Can A Will Be Contested?
Yes, a will can be contested if there are valid legal grounds to challenge its validity.
What are the different Types of Trusts?
There are several types of trusts used in estate planning, each serving a different purpose depending on your goals.
What are Examples of Inheritance Trust disputes?
Breach of Trust: Mismanagement of assets by the trustee.
Trustee Removal: Conflicts leading to the removal of a trustee.
Interpretation: Disagreements over the trust’s legal wording.
Undue Influence: Pressure on the creator to change trust terms.
Financial Claims: Beneficiaries claiming they haven’t received their fair share.
What’s the difference between contesting a will and contentious probate?
Contesting a Will:
This specifically refers to challenging the validity of the will itself.
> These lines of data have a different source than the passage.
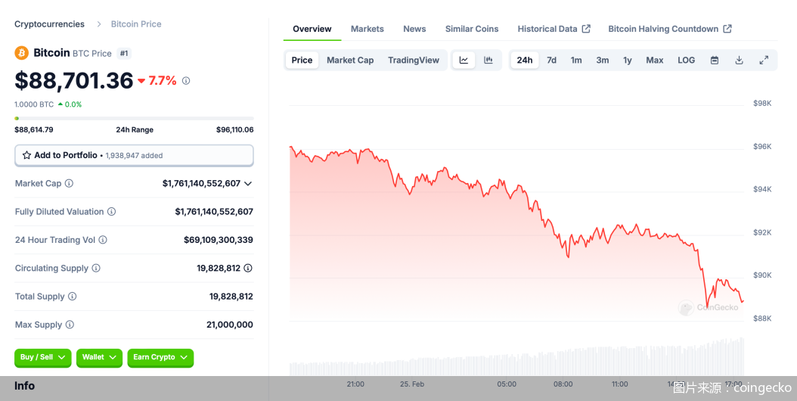Image resolution: width=797 pixels, height=401 pixels.
Task: Click the 24h Range price bar
Action: click(x=134, y=118)
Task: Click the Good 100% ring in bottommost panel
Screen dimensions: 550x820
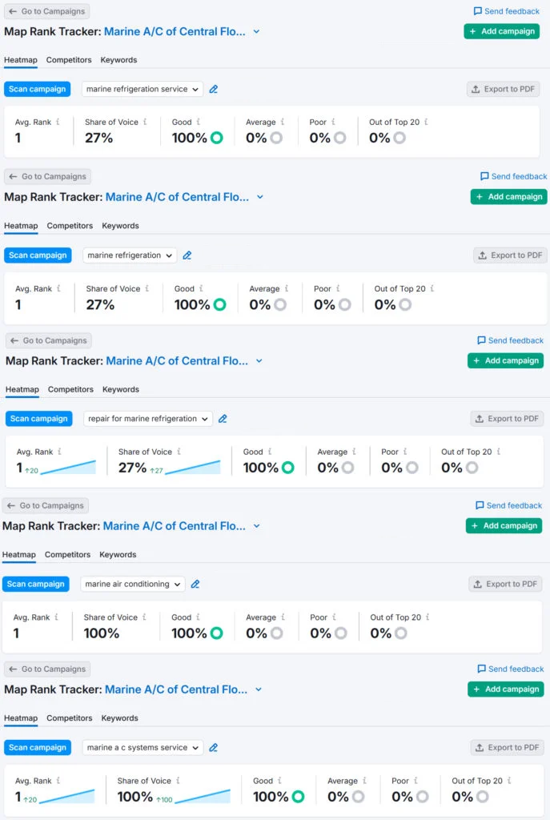Action: click(299, 797)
Common grounds include claims that the deceased lacked mental capacity, the will was forged, or they were under “undue influence” when signing it.
Contentious Probate:
This is a broader term that covers any dispute arising after someone’s death during the administration of the estate.
Do I have to go to court to contest the probate?
No, you do not always have to go to court. Most probate disputes are resolved through:
Mediation: A professional mediator helps both sides reach an agreement without a judge.
Negotiation: Solicitors from both sides negotiate a fair settlement privately.
Settlement Agreements: A legal contract is signed to end the dispute outside of court.
Court as a Last Resort: Litigation is only used if all other attempts to settle fail.